## TASK DESCRIPTION
In the depth mapping text, when are two keypoints treated as neighboring keypoints?

## TEXT SECTION
--

In conclusion, for each frame in the depth mapping process, we compute the optimized coordinates of mesh vertices associated with the stereo frame by minimizing the following energy term:

$$\begin{aligned} E_{frame}&= E_z + w_{2} E_{rel-z} + w_{3} E_{length} + w_{4} E_{align} \nonumber \\&+ w_{5} E_{line} + w_{6} E_{plane}. \end{aligned}$$
(20)

In our experiments, we set the parameter values as follows: \(w_{2}=2.0,w_{3}=1.0,w_{4}=1.0,w_{5}=1000\) and \(w_{6}=100\).

6 Depth Coherence and Motion Coherence

In this section, we consider two types of coherence, depth coherence and motion coherence. Our main concern here is to enforce smooth changes among neighboring features, in terms of depth and position, in order to preserve the smoothless of the depth field and the image content across frames. Our depth coherence constraint is to ensure that the depth difference between any two neighboring keypoints changes smoothly over time to ensure that the depth field of the video changes smoothly. Our motion coherence constraint is to ensure that the position difference between any two neighboring keypoints changes smoothly over time to ensure that the image content of the video changes smoothly.

To achieve depth and motion coherences, we model the motion trajectories of keypoints across frames and try to minimize the variation of the differences among neighboring keypoints across frames. Here, our assumption is that after the depth mapping process, the motion trajectories and the depth trajectories of keypoints should both be smooth. Note that we consider two keypoints as neighboring keypoints if both appear in a continuous frame sequence simultaneously and the distance between them is less than a specified threshold.

--

## DATA LISTING
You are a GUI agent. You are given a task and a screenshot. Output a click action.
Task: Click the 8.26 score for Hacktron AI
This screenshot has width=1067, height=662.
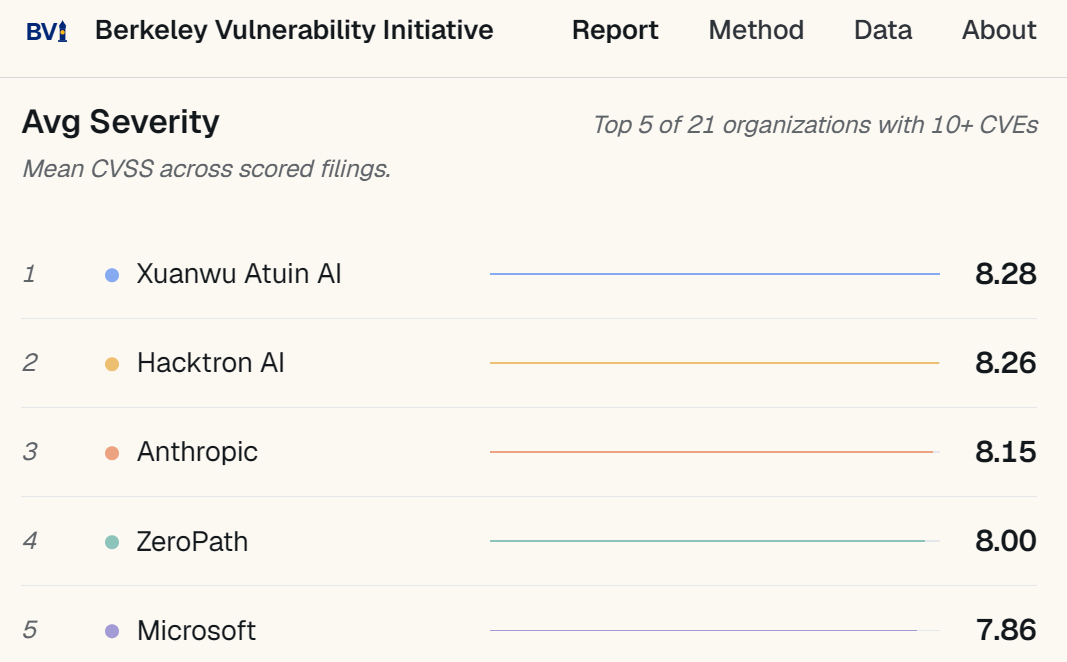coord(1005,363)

--

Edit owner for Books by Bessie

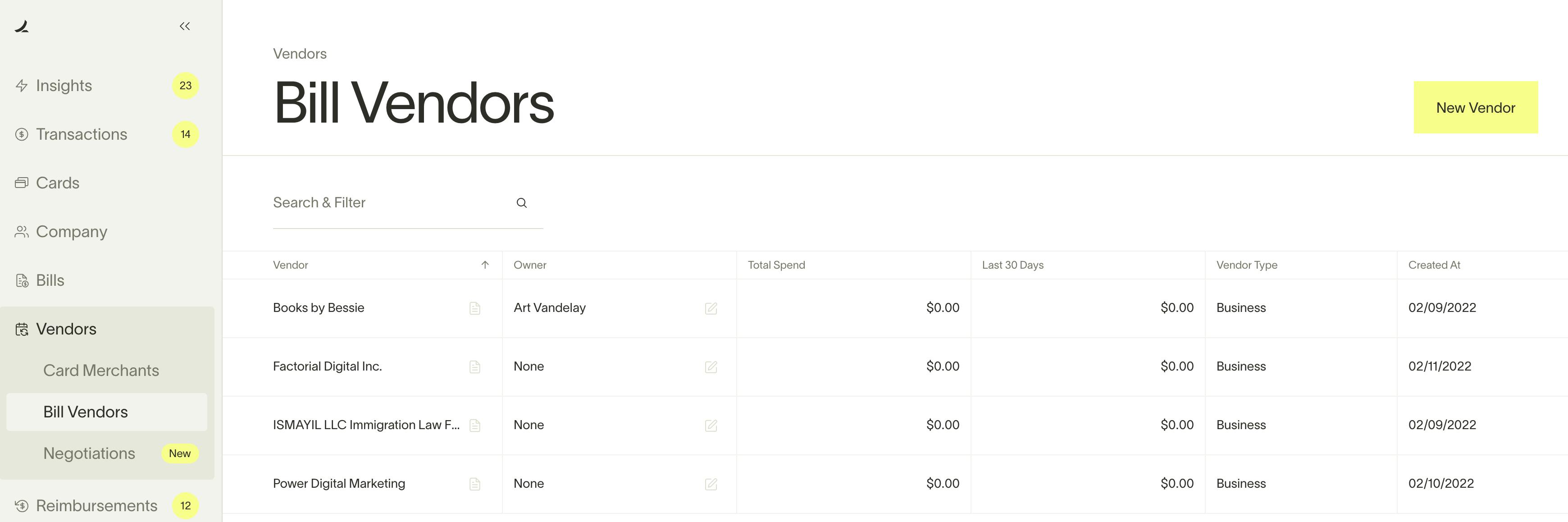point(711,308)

--

## EXERCISE OUTPUT
When both appear simultaneously in a continuous frame sequence and the distance between them is less than a specified threshold.